(Items from a data source)
/---
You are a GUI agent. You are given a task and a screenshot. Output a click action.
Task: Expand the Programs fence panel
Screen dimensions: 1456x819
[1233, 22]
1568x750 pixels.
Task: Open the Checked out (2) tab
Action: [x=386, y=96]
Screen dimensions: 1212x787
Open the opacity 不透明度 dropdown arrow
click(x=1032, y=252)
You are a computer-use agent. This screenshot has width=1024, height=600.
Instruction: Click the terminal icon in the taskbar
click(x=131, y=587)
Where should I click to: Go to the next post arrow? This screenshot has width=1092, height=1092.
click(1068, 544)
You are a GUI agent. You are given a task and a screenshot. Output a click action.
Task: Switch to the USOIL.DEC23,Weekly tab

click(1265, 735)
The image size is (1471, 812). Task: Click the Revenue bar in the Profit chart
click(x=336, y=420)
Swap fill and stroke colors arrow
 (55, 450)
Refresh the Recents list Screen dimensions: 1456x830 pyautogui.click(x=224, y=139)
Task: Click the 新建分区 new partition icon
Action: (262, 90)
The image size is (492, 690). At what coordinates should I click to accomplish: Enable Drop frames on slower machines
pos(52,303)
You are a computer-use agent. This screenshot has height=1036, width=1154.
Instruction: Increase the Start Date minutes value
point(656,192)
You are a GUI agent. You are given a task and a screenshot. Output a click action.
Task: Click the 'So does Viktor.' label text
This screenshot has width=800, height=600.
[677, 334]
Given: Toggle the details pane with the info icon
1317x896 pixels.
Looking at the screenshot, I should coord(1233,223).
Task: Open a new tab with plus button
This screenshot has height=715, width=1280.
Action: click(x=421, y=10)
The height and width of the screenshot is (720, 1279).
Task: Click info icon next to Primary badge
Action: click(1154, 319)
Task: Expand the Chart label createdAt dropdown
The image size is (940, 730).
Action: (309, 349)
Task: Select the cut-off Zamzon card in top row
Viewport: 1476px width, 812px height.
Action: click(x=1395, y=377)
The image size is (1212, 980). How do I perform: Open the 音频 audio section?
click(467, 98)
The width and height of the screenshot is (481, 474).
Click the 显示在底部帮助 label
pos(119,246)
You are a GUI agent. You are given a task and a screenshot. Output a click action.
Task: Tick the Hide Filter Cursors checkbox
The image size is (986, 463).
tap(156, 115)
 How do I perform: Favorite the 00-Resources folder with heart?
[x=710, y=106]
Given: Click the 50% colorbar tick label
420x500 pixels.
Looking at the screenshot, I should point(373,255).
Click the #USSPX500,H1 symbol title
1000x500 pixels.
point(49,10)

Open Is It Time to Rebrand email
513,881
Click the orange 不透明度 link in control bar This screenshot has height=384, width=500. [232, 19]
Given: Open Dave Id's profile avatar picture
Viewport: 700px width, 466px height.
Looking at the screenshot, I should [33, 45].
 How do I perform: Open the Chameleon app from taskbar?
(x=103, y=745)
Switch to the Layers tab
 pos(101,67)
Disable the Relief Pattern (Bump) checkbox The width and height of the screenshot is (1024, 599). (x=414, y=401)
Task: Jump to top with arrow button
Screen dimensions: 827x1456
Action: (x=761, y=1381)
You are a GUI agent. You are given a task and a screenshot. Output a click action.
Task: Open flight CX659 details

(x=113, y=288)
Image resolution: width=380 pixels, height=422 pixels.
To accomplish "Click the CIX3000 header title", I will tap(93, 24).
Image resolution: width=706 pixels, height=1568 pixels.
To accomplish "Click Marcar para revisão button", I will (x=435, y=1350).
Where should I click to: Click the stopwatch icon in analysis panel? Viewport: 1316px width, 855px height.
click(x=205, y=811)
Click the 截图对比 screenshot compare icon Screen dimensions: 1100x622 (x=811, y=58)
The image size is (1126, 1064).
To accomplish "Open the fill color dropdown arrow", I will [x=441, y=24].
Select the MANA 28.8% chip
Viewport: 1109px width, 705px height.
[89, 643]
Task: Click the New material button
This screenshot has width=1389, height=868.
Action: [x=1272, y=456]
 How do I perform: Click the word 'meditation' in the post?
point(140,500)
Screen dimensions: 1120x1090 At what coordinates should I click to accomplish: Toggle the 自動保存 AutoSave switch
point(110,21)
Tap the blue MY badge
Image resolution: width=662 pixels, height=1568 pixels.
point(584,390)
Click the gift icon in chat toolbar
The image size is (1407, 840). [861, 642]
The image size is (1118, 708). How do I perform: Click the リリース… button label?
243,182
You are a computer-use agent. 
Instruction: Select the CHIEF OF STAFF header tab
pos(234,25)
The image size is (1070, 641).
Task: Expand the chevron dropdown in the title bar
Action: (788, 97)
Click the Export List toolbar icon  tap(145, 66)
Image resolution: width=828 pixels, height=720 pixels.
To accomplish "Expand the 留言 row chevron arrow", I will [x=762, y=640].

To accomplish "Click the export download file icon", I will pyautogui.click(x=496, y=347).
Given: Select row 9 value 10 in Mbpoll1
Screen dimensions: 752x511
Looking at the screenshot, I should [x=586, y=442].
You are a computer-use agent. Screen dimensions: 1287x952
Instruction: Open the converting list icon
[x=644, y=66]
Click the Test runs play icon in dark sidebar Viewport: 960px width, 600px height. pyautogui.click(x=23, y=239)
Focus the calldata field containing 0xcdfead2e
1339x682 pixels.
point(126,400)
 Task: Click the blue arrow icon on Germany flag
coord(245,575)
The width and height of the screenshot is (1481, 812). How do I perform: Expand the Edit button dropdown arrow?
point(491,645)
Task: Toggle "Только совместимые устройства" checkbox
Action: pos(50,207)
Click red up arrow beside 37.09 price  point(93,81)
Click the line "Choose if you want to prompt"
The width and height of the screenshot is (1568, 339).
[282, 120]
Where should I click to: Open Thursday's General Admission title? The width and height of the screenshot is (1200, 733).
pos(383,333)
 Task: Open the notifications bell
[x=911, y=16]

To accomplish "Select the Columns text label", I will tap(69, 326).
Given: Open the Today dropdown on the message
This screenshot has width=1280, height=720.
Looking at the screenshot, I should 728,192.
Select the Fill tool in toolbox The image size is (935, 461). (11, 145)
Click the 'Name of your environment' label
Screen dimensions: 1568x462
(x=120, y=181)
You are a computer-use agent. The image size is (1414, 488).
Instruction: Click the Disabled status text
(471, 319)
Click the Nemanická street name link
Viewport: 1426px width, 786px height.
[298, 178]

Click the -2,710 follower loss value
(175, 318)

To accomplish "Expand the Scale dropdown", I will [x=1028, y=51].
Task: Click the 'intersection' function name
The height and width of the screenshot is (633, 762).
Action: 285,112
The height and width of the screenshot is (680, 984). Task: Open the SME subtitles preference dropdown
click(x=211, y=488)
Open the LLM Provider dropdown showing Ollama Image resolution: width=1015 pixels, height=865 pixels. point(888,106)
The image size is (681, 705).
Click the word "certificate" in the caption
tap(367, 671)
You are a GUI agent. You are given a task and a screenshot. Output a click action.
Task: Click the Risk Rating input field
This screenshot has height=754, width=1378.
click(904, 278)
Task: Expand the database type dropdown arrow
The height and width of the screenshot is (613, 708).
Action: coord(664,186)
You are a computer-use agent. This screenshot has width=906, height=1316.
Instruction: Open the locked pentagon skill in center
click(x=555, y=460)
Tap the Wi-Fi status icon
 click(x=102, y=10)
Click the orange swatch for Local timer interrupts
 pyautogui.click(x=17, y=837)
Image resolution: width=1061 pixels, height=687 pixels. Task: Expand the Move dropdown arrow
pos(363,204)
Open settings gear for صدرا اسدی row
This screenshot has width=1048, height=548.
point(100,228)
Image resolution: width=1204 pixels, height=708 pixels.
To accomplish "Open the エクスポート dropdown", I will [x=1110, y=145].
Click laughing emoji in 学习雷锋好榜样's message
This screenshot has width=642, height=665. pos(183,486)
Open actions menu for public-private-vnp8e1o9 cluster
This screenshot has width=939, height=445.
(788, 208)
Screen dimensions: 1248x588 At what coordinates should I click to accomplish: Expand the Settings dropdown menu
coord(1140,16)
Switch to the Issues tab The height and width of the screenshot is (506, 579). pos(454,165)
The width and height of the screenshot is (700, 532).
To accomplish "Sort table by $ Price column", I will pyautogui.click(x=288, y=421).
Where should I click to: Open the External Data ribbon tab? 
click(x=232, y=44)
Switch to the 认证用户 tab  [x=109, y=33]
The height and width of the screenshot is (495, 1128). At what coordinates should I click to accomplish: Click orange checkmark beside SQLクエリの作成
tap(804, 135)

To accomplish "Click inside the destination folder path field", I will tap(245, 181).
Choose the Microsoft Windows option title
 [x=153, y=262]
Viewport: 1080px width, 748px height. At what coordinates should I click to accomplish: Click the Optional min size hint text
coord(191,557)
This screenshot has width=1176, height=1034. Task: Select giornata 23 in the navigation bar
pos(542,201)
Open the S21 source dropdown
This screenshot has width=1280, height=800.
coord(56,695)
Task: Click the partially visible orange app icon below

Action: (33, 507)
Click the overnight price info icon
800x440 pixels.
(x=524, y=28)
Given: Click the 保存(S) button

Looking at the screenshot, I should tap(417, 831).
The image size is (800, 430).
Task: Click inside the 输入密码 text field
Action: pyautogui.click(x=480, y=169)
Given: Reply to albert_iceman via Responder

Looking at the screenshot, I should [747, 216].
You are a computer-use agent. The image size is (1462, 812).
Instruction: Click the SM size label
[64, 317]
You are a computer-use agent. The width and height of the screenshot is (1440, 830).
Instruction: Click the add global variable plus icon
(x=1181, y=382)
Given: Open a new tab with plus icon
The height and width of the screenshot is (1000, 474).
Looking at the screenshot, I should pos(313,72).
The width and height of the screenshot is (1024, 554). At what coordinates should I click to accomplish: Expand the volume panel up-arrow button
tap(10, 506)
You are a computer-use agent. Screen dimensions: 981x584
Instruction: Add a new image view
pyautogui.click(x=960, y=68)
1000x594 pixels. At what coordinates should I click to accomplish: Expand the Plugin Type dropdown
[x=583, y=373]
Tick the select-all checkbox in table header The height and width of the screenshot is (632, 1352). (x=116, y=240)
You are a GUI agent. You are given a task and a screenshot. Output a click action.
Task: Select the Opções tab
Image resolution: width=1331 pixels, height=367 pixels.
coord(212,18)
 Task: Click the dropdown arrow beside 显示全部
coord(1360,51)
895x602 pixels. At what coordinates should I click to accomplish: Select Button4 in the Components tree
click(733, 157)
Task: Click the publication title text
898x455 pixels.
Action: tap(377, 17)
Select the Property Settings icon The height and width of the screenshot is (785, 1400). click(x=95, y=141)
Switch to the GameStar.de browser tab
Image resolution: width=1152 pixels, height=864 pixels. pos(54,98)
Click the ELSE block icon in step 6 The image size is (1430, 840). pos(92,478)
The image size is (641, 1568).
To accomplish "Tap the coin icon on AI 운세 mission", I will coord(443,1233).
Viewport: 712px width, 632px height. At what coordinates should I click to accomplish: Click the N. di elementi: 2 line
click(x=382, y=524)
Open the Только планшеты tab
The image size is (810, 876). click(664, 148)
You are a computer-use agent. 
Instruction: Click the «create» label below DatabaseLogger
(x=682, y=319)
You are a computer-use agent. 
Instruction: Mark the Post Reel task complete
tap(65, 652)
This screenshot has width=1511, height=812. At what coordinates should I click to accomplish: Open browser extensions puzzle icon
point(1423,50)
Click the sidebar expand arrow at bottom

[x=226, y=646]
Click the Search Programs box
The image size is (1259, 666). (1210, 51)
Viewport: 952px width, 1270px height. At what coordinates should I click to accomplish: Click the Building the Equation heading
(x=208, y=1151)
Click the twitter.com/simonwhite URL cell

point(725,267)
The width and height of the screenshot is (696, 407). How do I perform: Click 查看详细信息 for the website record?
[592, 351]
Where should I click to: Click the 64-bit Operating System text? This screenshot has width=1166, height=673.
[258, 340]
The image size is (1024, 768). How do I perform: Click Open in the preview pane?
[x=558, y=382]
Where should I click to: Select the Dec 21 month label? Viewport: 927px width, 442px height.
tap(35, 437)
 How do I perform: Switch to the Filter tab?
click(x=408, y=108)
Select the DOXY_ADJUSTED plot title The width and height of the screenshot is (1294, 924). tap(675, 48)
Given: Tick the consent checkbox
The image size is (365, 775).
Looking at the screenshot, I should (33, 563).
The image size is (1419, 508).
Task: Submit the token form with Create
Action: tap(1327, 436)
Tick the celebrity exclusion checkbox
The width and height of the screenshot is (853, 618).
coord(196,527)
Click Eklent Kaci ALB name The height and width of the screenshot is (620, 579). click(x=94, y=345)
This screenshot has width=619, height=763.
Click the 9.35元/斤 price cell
\---
What the task requires ::
Starting at the line that contains "The image size is (365, 775).", retype every line through the end of the records exactly, and nothing else.

Task answer ::
The image size is (365, 775).
Looking at the screenshot, I should (33, 563).
The image size is (1419, 508).
Task: Submit the token form with Create
Action: tap(1327, 436)
Tick the celebrity exclusion checkbox
The width and height of the screenshot is (853, 618).
coord(196,527)
Click Eklent Kaci ALB name The height and width of the screenshot is (620, 579). click(x=94, y=345)
This screenshot has width=619, height=763.
Click the 9.35元/斤 price cell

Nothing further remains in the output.